Penting dipertimbangkan untuk menyerahkan kasus kepada Bareskrim agar ditindak sebagai kasus pencucian uang, berdasarkan UU Nomor 8 Tahun 2010 tentang Pencegahan dan Pemberantasan Tindak Pidana Pencucian Uang, sebagaimana disarankan MAKI. Juga dengan cara para pimpinan APH, yakni KPK, Kejaksaan, Polri, membuat kesepakatan untuk mengusut tuntas kasus ini sebagaimana disarankan Mahfud MD.

 

KPK kelihatan sangat berhati-hati menindak kasus transaksi 300 triliun di Kemenkeu tersebut karena ketiadaan payung hukum. Jika transaksi tersebut adalah pencucian uang, KPK tidak berwenang. Ganjalan seperti ini bukan ketiadaan kompetensi petugas KPK, melainkan kelemahan hukum. Definisi korupsi di Indonesia berdasarkan UU No. 31 Tahun 1999 yang telah diubah dengan UU No. 20 Tahun 2001 hanya menyangkut 7 hal: Kerugian keuangan negara, Suap-menyuap, Penggelapan dalam jabatan, Pemerasan, Perbuatan curang, Benturan kepentingan dalam pengadaan, dan Gratifikasi (Ardisasmita, 2006:4).

 

Pendek kata, UU korupsi mempersempit  tindakan korupsi sebagai ‘the abuse of power’ mengikuti Transparency International. Alhasil, tindakan pencucian uang tidak masuk di dalamnya. Padahal, United Nations Convention against Corruption (UNCAC) article 23 memasukkan money-laundering ke dalam tindakan korupsi.
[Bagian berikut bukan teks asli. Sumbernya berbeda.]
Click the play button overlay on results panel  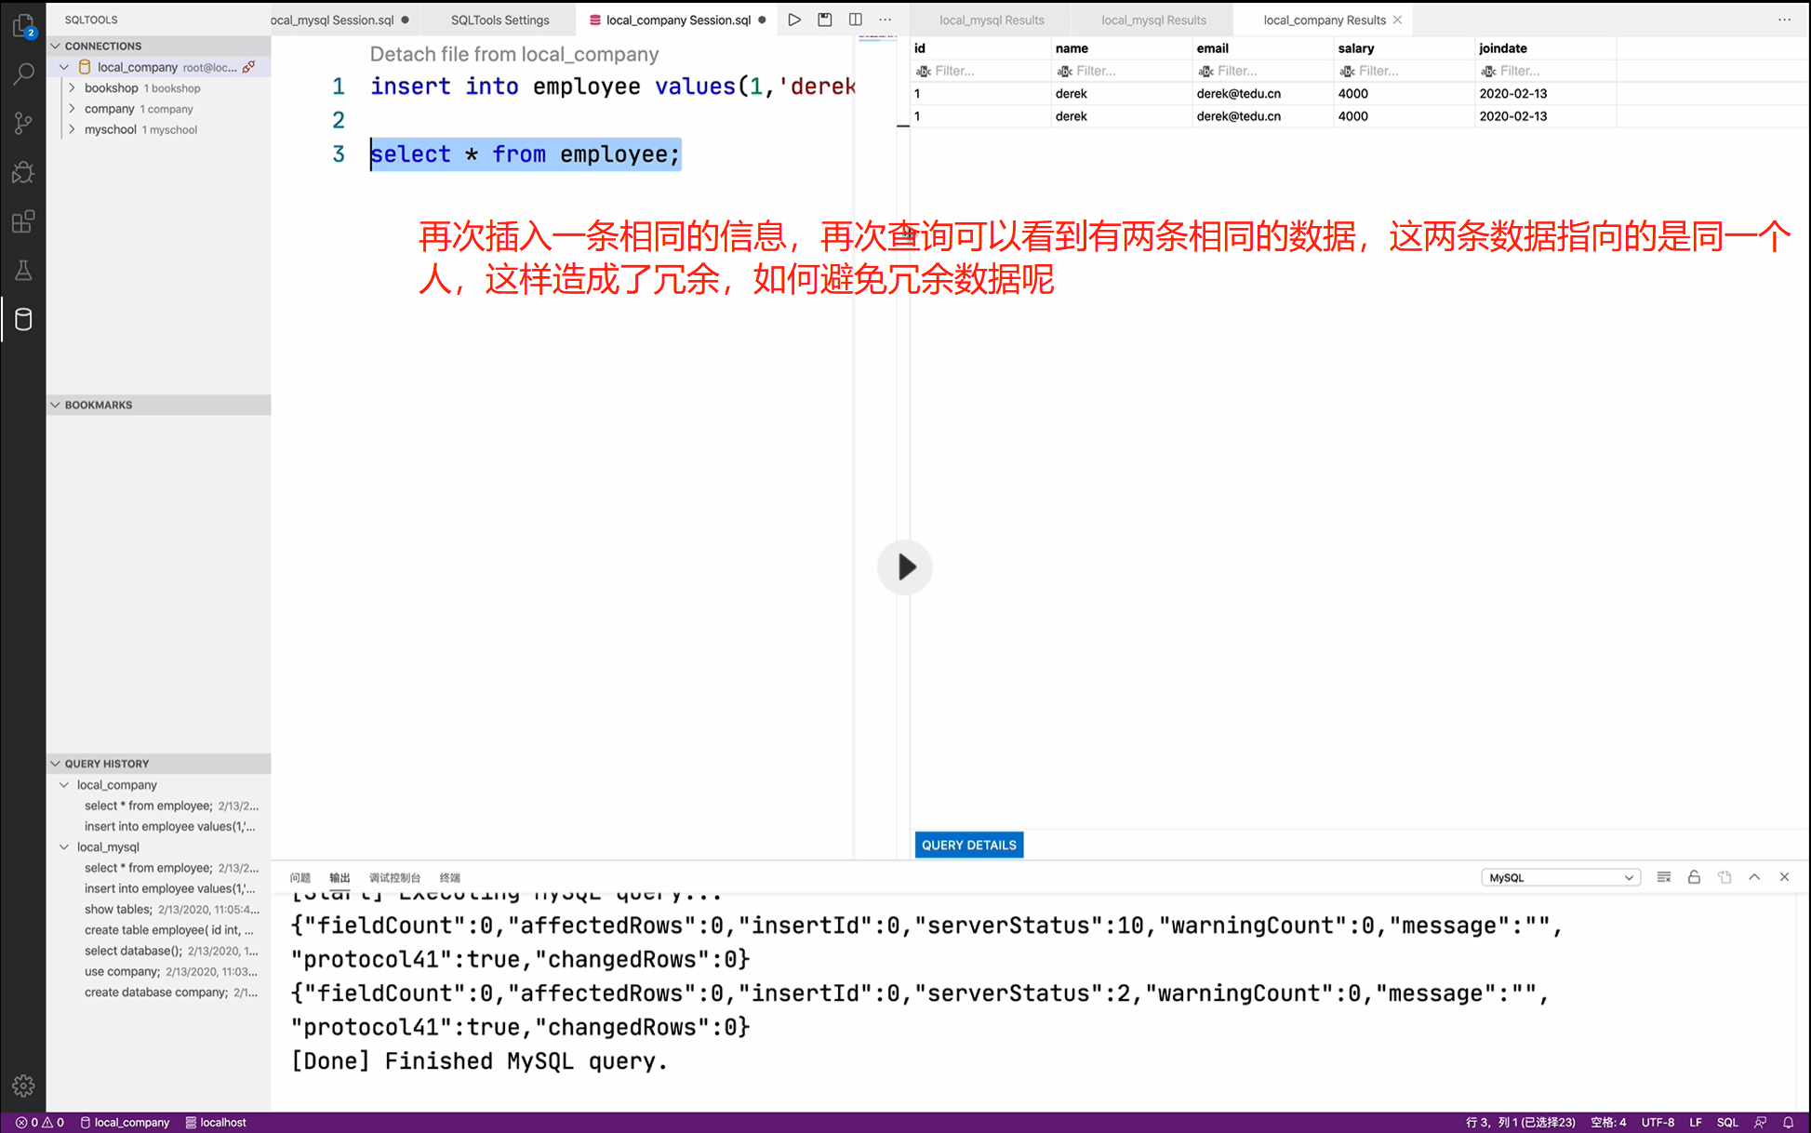pyautogui.click(x=906, y=567)
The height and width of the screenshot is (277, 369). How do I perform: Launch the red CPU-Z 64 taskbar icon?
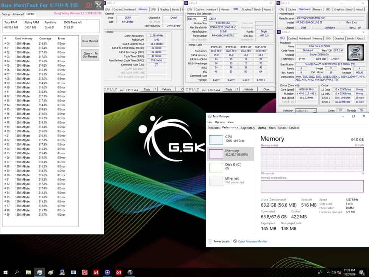[x=96, y=272]
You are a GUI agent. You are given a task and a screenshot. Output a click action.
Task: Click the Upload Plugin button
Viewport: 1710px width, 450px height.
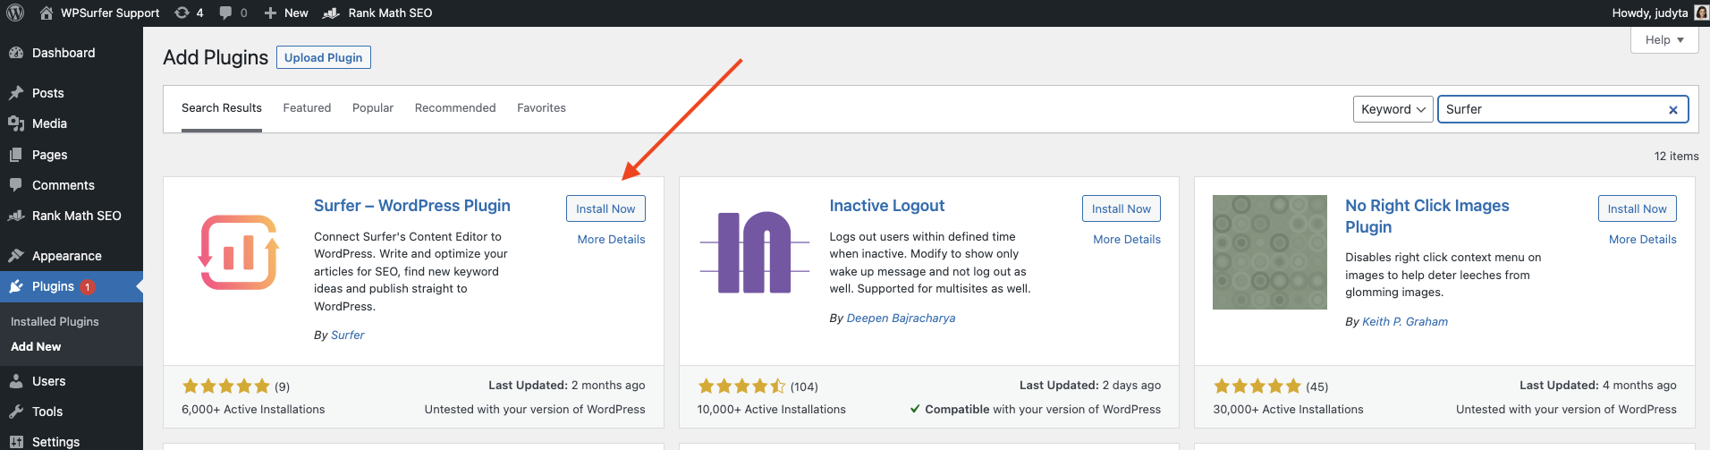[x=323, y=57]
Kesempitan konsepsi korupsi mengamputasi kaki KPK untuk meringkus para penjahat di balik pencucian uang.

 

Definisi hukum korupsi di Indonesia seharusnya mengikuti konteks sosio-kultural masyarakat Indonesia, bukan lembaga internasional seperti World Bank atau Transparency International yang bias Barat. Kajian B. Herry Priyono (2018) menunjukkan konsepsi legal korupsi di Indonesia belum mengakomodir kompleksitas tindak korupsi dalam masyarakat.

 

Langkah program Mahfud MD untuk melibatkan kesepakatan para petinggi aparat penegak hukum (KPK, Kejaksaan, Kepolisian) patut diacungi jempol. Jika harus menunggu pembuatan hukum, yang acapkali berkelok-kelok, dicemaskan misteri transaksi Rp300 triliun tersebut mengalami antiklimaks. Karena itu, atas dasar cita rasa keadilan dan kebermanfaatan, APH harus progresif menjerat pelaku kriminal dengan strategi lain (Jegalus, 2011). Kejahatan tidak dapat dikurung di dalam norma perundang-undangan.